主なハイライト
- デジタル資産投資商品は6週連続の流入を記録し、8億5,790万ドルが追加されたことで、運用資産残高(AuM)は1,600億ドルに達しました。
- ビットコイン関連商品が7億610万ドルの流入で大半を占め、イーサリアムも最近の市場変動にもかかわらず7,710万ドルの流入を記録し、底堅さを示しました。
資産別週次資金フロー
- ビットコイン:+7億610万ドル
- イーサリアム:+7,710万ドル
- ソラナ:+4,760万ドル
- XRP:+3,960万ドル
- 出典:Coinshares
主なハイライト
資産別週次資金フロー

Coinsharesのデータによると、先週のデジタル資産投資商品には8億5,790万ドルの純流入があり、6週連続のプラス流入となりました。これにより、運用資産残高(AuM)は1,600億ドルに達しました。
Coinsharesの週次レポートは、週半ばの流出を金曜日の急激なラリーが打ち消し、最終的にはプラスで終えた波乱含みの1週間であったことを強調しており、機関投資家の継続的な意欲が確認されました。
ビットコイン関連ファンドが週次で7億610万ドルの流入を記録し、買いを牽引しました。イーサリアム商品も堅調で、7,710万ドルを吸い上げました。関心はアルトコインにも広がり、ソラナとXRPの投資商品にはそれぞれ4,760万ドルと3,960万ドルの流入が記録されました。
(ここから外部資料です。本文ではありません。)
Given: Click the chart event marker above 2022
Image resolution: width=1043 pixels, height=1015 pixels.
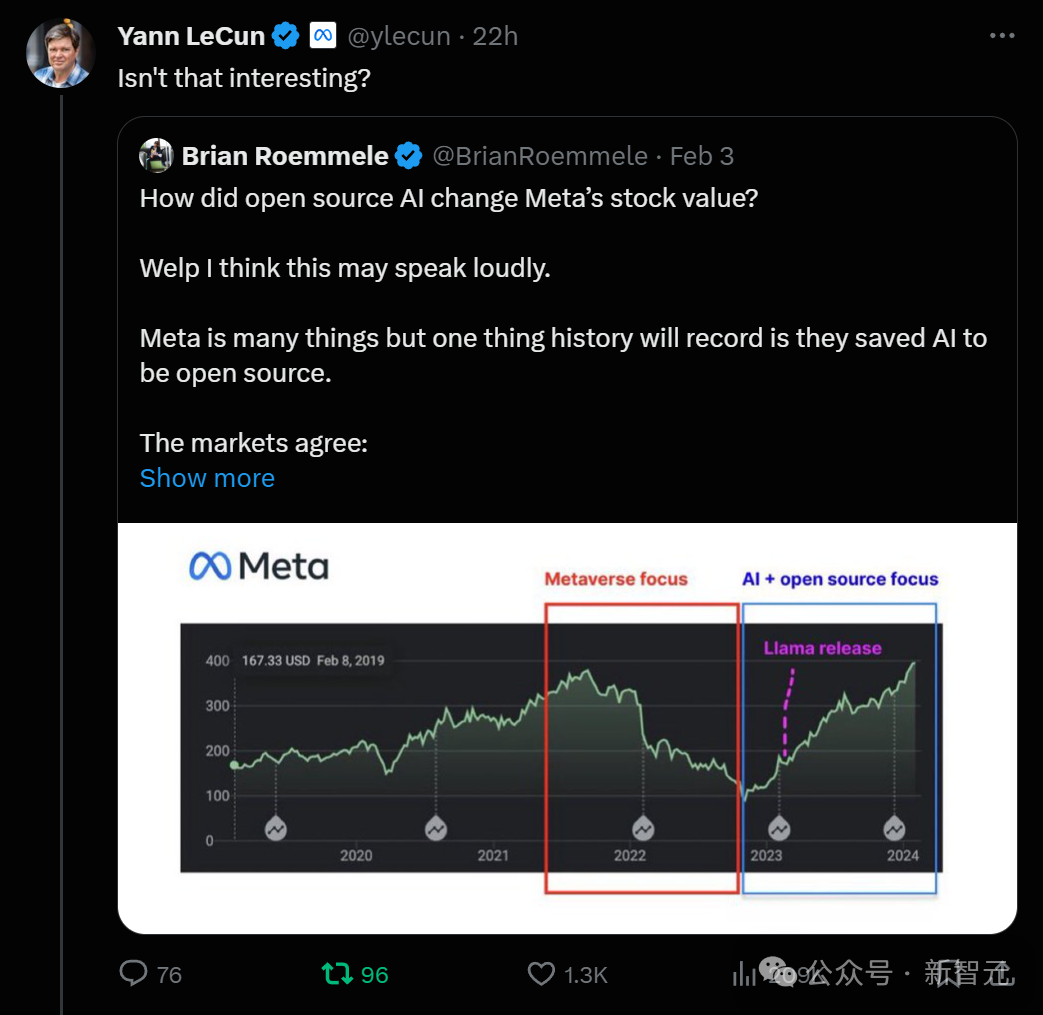Looking at the screenshot, I should coord(643,829).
特に7億7,660万ドルを占めた米国からの継続的な流入は、ポートフォリオの構成要素としてのデジタル資産に対する機関投資家の関与が深まっていることを示唆しています。この傾向は、伝統的金融プレーヤーによる新商品の立ち上げ成功によってさらに強化されています。
米国は週次合計の7億7,660万ドルを寄与し、流入の主要な原動力となりました。これは、低調だった前週から地域的な需要が大幅に回復したことを示しています。ヘッドラインの数字は週内の激しいボラティリティを隠しており、月曜日から木曜日にかけて6億1,900万ドルの流出が見られましたが、金曜日のセッションだけで7億3,700万ドルという驚異的な流入があり、週間合計をプラスに転換させました。この急激な反転は、機関投資家の間にある粘り強い「押し目買い」のメンタリティを浮き彫りにしています。
週間で見れば広範な強さを示していますが、日次のフローデータはより微妙な状況を明らかにしています。米国のビットコイン現物ETFは、一部の投資家による利益確定売りにより、5月8日の1億4,570万ドルの引き出しを含め、週内に連日純流出を記録しました。しかし、同期間のイーサリアム現物ETFはプラス圏を維持し、360万ドルの純流入を記録しました。この乖離は、一部の機関投資家が戦術的に資金をローテーションさせているか、ネットワークの最近の「Pectra」アップグレードやトークン化トレンドに関連するイーサリアム関連商品へのエクスポージャーを増やしている可能性を示唆しています。
規制された仮想通貨商品に対する一貫した需要は、最近の市場参入者の好調なパフォーマンスによっても証明されています。例えば、モルガン・スタンレーの新しいビットコイン現物ETFは、4月のデビュー以来、一度も純流出を記録することなく約1億9,400万ドルを吸い上げました。E*TRADEのような伝統的な証券プラットフォームへの仮想通貨の統合成功は、参入障壁を下げ、デジタル資産を主流の投資ポートフォリオのより身近な構成要素にしており、この構造的な変化が今後も流入を後押しする可能性があります。
本記事は情報提供のみを目的としており、投資勧誘を目的としたものではありません。